Worst Jokes Ever

Worst Jokes Ever

Psychiatrist

675 views ·

A patient walked into a psychiatrist's office last week wrapped in nothing but Saran Wrap. The psychiatrist said, "I can clearly see your nuts."

Arson

495 views ·

Why is arson so fun?

IT'S A FIRE ACTIVITY!

HAHAHAHAHAHAPAHAAHAHIIRTAASIISISISHRNHHTHTHTHHNHSHSNIHTAHE

Day 83 of being trapped in þis room. I made a language. I call it hertof. I speak wiþ þe walls now.

Assault

1,249 views ·

A black dude hits up a trap house for some crack and Hennessy, flashing his grill and boasting 'bout his gangsta life. The dealer snarls, "Pay up, fool. Or face the pipe!" He shrugs, "I'm broke, n***a." Suddenly, the dealer's ripped enforcer yanks him down, cuffs his hands with zip ties, shoves a vibrating dildo gag down his throat, slaps his ass red with a spiked paddle, then rams his throbbing monster cock into that tight hole, pounding savagely while choking him with a chain collar, flooding his guts with hot cum as he moans, "That's your high, bitch. Addicted yet?"

Barbecue

609 views ·

A black n***a crashes a neighborhood barbecue, bragging about his 'hood credentials' while hogging all the ribs and collard greens. The host calls him out, 'Yo, pay up or get out. Ain't no freebies here.' He laughs it off, 'Man, I run this block!' But the host's burly brother, who's been grilling the whole time, snarls, 'Wrong, fool. Time to settle the score.' He pins him against the picnic table, wraps a chain leash around his neck from the dog run, edges him with a vibrating basting brush slathered in hot sauce, and then plows his ass deep and hard, grunting, 'Now you're the main course, spicier than the jerk chicken!'

Basketball Game

579 views ·

A skinny black person named "Treyvon Robinson" joins a pickup basketball game at the local court, trash-talking about his "superior athletic genes" while munching on a stolen bag of Skittles. The ref blows the whistle for a foul, and he argues, "That ain't fair, I'm just naturally dominant!"

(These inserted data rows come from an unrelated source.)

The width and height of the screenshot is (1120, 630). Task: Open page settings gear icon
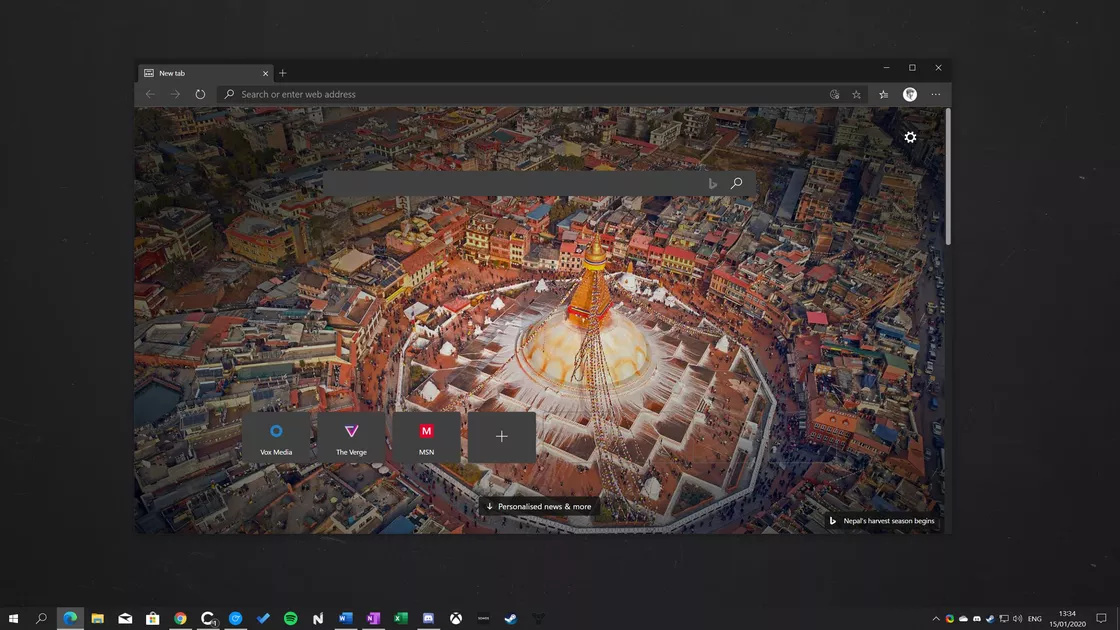pos(910,137)
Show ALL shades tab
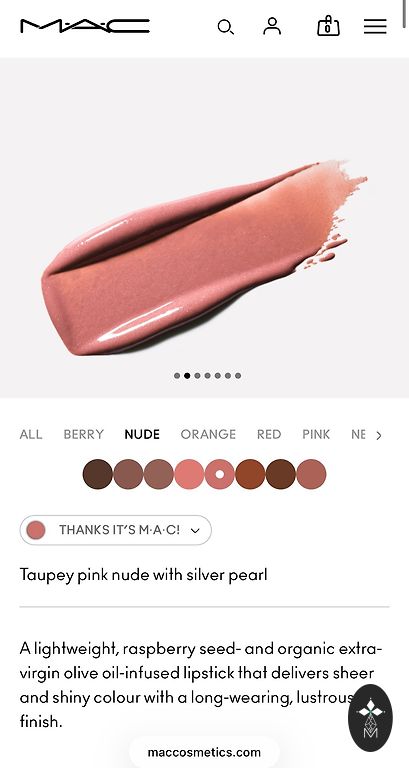409x768 pixels. 31,434
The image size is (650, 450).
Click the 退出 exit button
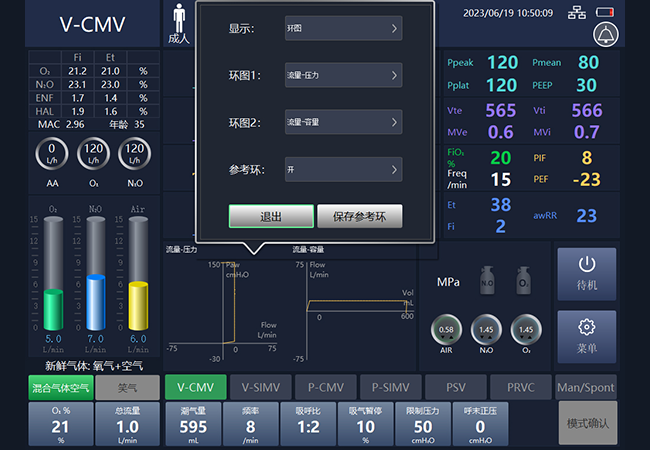click(270, 216)
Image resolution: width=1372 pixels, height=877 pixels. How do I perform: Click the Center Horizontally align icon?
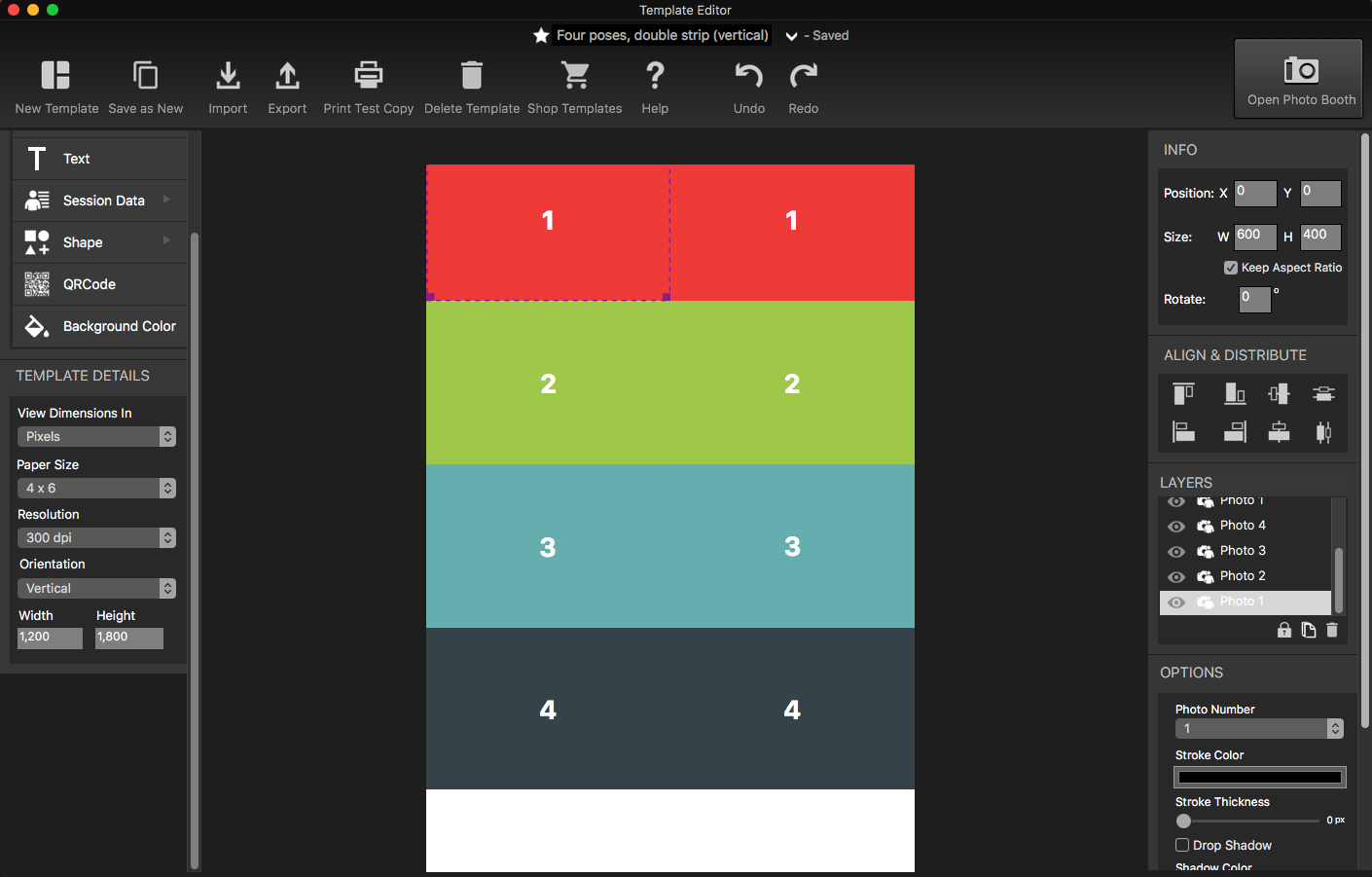[x=1279, y=432]
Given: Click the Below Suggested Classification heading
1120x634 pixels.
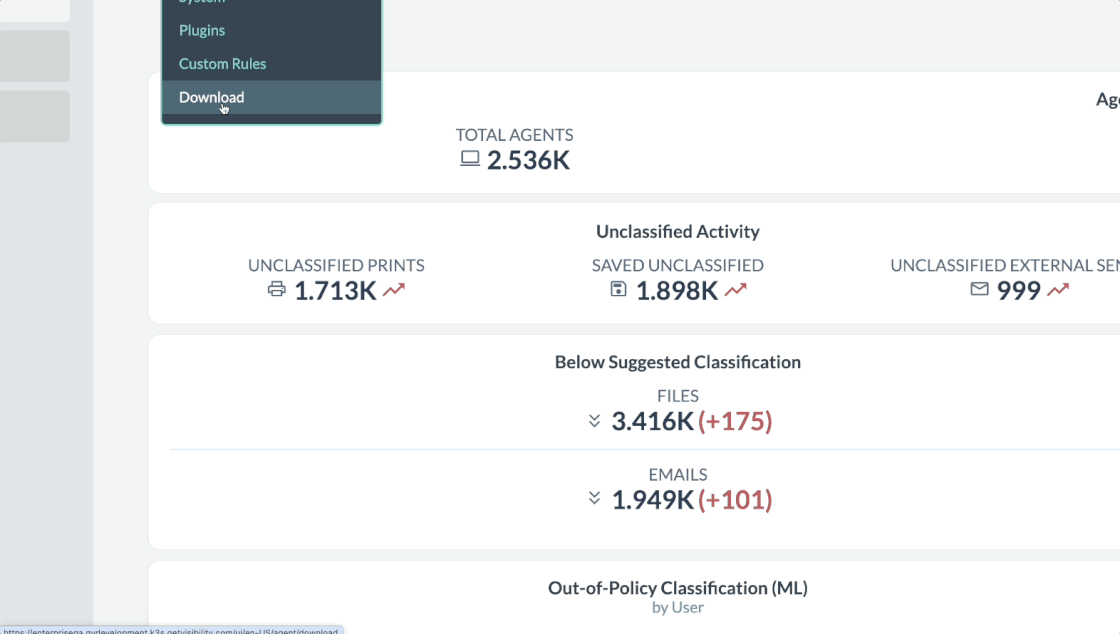Looking at the screenshot, I should click(x=677, y=362).

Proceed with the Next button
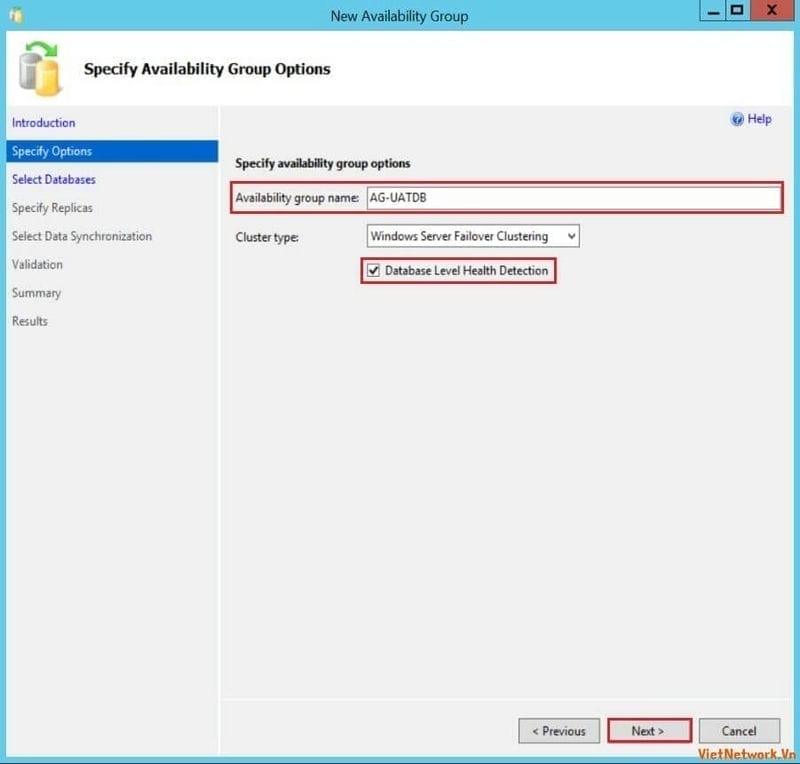[648, 731]

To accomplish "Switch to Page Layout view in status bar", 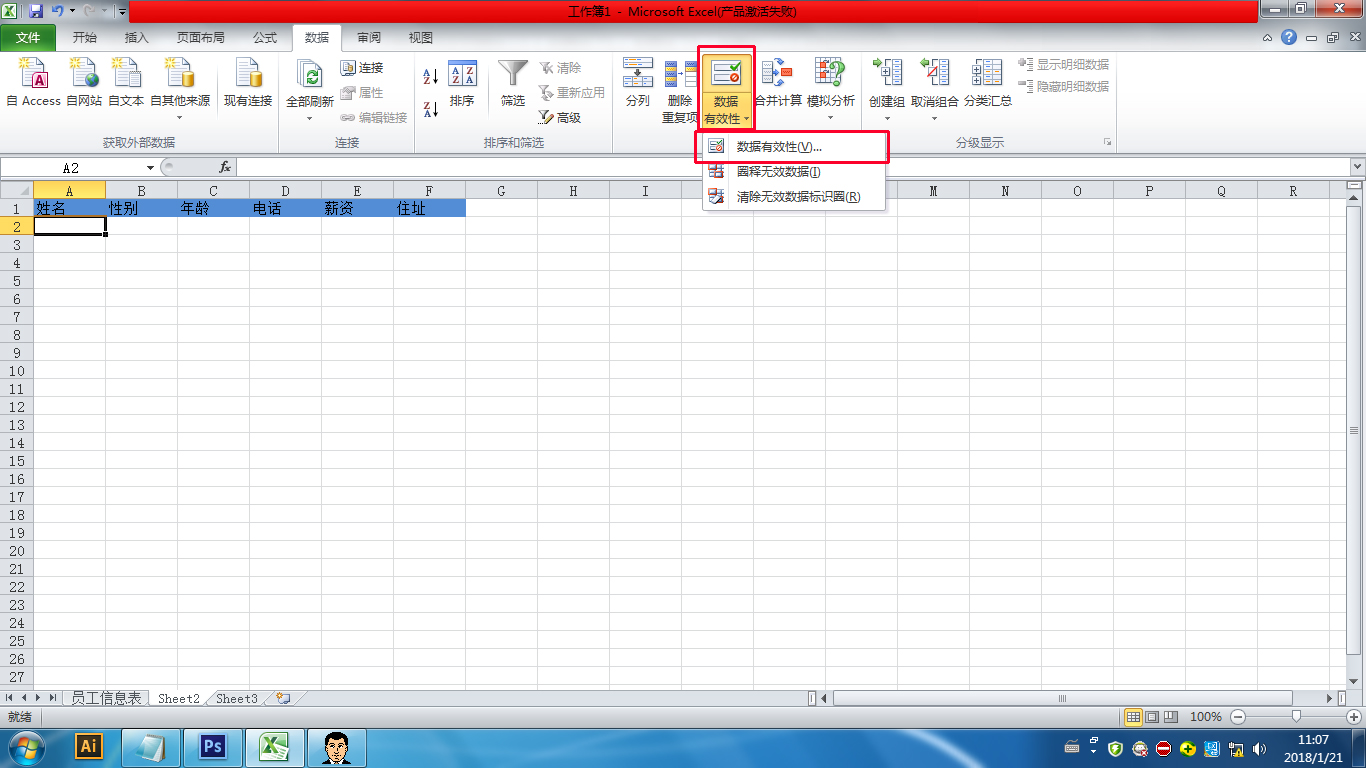I will coord(1152,717).
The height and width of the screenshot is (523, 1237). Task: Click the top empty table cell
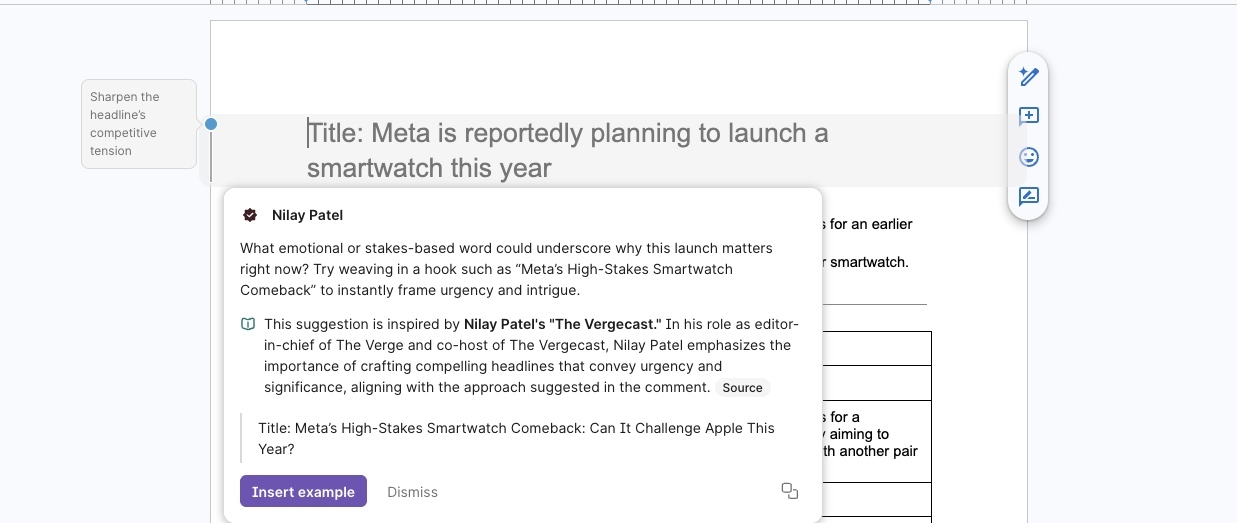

But the team's coach, a burly black dude who's been eyeing him all game, grabs him by the jersey, blindfolds him with a sweaty headband, slathers lube from his gym bag all over, and pile-drives his ass courtside in a twisted BDSM slam dunk, yelling, "Now taste the rainbow, punk!"

Assault

504 views ·

A black guy walks into a store to buy some watermelon and fried chicken. The cashier says, "That'll be $20." He pulls out his wallet, but it's empty. Suddenly, a bigger black guy bursts in, grabs him, and says, "Time to pay up, n***a!" Then he bends him over the counter and fucks him in the ass.

Asian

524 views ·

I called an Asian person and asked, 'Is this Mister Wing?' 'No.'

I called once more and asked, 'Is this Mister Wong?' 'No.'

I guess I 'winged the Wong number.'

Priest

540 views ·

When the priest said, "Be gone from this boy, demon!" the demon replied, "And you get out of the boy!"